Here we are loading the librt library. The librt library is a part of glibc which provides realtime extensions. You can see here that the open call returns with file descriptor 3. Then in the mmap call you can see it mapping the library with PROT_READ and PROT_EXEC permissions, keeping it private and denying writes. Loading things this way means that if another program loads the same library it can share the same page in physical ram. It then protects a portion of that libraries memory from any read or write. It maps another section of the file as read write, but not written to the file, and finally closes the file descriptor.

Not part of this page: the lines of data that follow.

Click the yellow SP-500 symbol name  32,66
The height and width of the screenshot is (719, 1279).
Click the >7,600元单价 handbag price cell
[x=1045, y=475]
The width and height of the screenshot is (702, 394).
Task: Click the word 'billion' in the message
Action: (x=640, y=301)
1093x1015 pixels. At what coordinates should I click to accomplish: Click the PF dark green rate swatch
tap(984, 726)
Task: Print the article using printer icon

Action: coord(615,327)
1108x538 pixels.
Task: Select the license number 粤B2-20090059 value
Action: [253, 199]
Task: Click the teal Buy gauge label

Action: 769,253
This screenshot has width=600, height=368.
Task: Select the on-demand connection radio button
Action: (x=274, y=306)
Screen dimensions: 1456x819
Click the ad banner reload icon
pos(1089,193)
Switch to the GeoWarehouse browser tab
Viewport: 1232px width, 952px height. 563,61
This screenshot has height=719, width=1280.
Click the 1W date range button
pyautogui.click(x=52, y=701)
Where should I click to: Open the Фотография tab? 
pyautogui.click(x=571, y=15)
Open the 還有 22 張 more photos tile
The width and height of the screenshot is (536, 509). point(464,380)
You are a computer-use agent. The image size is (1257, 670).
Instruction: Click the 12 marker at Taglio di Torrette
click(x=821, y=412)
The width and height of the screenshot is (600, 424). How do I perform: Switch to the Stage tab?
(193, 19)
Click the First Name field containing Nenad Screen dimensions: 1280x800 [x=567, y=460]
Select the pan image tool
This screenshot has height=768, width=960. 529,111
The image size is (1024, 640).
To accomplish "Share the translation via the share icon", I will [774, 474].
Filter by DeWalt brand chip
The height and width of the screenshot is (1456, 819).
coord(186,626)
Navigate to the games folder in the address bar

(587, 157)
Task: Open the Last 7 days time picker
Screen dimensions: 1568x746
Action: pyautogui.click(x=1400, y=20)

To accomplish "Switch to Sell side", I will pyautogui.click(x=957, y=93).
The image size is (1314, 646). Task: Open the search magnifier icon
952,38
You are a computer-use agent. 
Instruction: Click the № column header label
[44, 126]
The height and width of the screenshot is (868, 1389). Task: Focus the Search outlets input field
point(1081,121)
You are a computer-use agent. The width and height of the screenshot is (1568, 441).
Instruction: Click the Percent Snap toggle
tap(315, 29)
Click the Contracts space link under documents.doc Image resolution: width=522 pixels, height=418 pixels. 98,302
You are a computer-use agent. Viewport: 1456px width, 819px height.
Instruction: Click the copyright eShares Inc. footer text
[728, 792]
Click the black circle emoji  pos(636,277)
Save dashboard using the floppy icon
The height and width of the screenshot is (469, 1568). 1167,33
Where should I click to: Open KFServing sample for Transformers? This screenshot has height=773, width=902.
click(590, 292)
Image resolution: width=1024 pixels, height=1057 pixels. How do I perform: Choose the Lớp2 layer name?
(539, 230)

open("/lib64/libc.so.6", O_RDONLY|O_CLOEXEC) = 3
read(3, "\177ELF\2\1\1\3\0\0\0\0\0\0\0\0\3\0>\0\1\0\0\0\260\27\242\2346\0\0\0"..., 832) = 832
fstat(3, {st_mode=S_IFREG|0755, st_size=2076800, ...}) = 0
mmap(0x369ca00000, 3896632, PROT_READ|PROT_EXEC, MAP_PRIVATE|MAP_DENYWRITE, 3, 0) = 0x369ca00000
mprotect(0x369cbad000, 2097152, PROT_NONE) = 0
mmap(0x369cdad000, 24576, PROT_READ|PROT_WRITE, MAP_PRIVATE|MAP_FIXED|MAP_DENYWRITE, 3, 0x1ad000) = 0x369cdad000
mmap(0x369cdb3000, 17720, PROT_READ|PROT_WRITE, MAP_PRIVATE|MAP_FIXED|MAP_ANONYMOUS, -1, 0) = 0x369cdb3000
close(3)                                = 0

This is basically the same thing as the above library, except it is the libc library. The libc library provides the methods specified in the ANSI C and POSIX C libraries.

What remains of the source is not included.